Dans le rôle d'Ariane, Sophie Koch fixe d’emblée la barre très haut, trop haut peut-être : « tout ce qui est permis ne nous apprendra rien ». Son timbre est clair et sans ornements : l’opiniâtreté du personnage est parfaitement illustrée vocalement. Alors qu’elle pourrait être sauvée d’emblée par la vindicte campagnarde, elle oppose au faux pardon du mari (qui pose l’ignorance comme condition) son pardon chrétien : elle accepte de se faire traîner et enfermer, semblant même provoquer cette situation afin d’accélérer la rémission des péchés de Barbe-Bleue. Ce dernier est incarné par Vincent Le Texier, qui fait étalage d'une belle voix de ténor mais surtout d'une belle présence scénique, à défaut d’une partition bavarde. Janina Baechle offre sa voix mélodieuse dans les médiums au rôle de la nourrice, contrepoids couard d’Ariane. Elle se révèle cependant bien souvent mal servie par l’orchestre qui la masque lors de la plupart de ses interventions.

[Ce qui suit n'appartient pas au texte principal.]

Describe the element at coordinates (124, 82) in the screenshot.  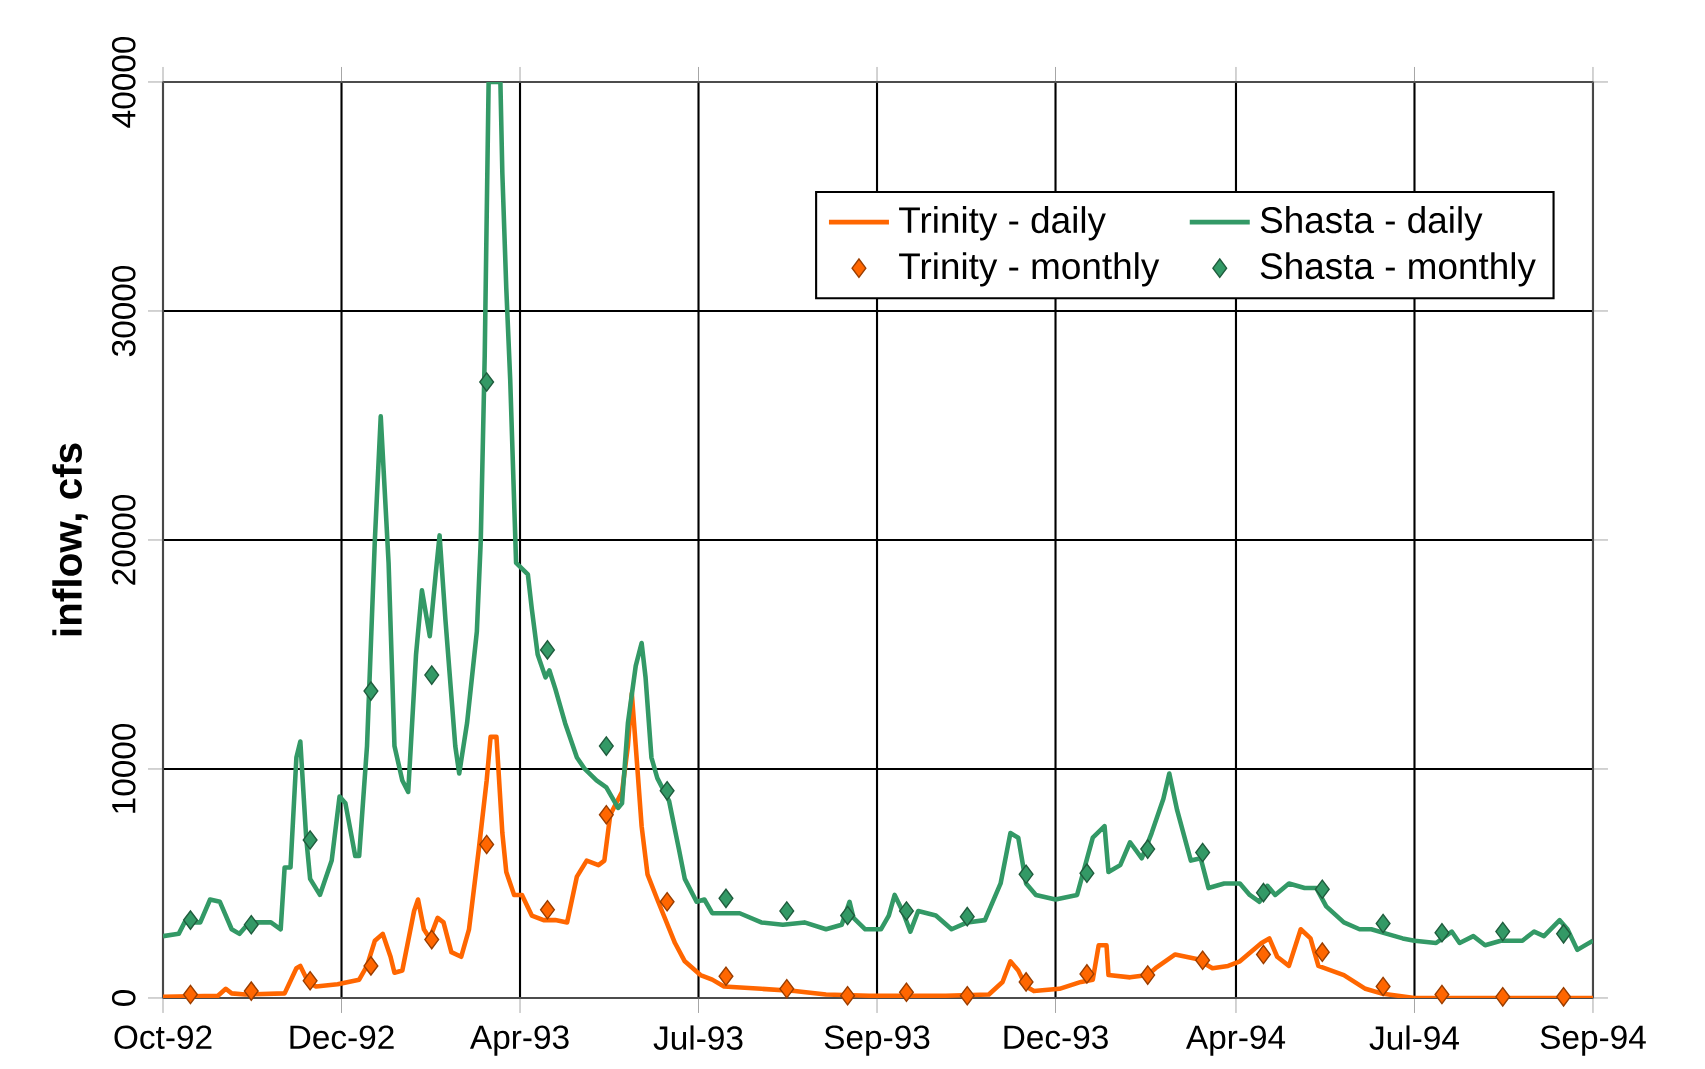
I see `y-tick-label: 40000` at that location.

Sophie Koch (Ariane) Erminie Blondel (Bellangère) et Vincent Le Texier (Barbe-Bleue) © Cosimo Mirco Magliocca
Sophie Koch (Ariane) Erminie Blondel (Bellangère) et Vincent Le Texier (Barbe-Bleue)
© Cosimo Mirco Magliocca

Le groupe de femmes captives prend soin de ne pas dépasser Ariane pour servir la psycho-typologie des personnages ; on distingue trop peu leurs voix dans le labyrinthe. Malgré une répartition inégale des interventions, les quatre chanteuses – Eva Zaïcik (Sélysette), Marie-Laure Garnier (Ygraine), Andreea Soare (Mélisande) et Erminie Blondel (Bellangère) – montrent de très riches talents et potentiels vocaux. Avant la fin de la pièce et le retour à un état proche de la situation initiale, leur attroupement autour d’un Barbe-Bleue blessé donne un tableau magnifique, presque christique. L’amour chrétien d’Ariane n’aura pas libéré les femmes de Barbe-Bleue mais il aura montré la voie du pardon et de l’émancipation.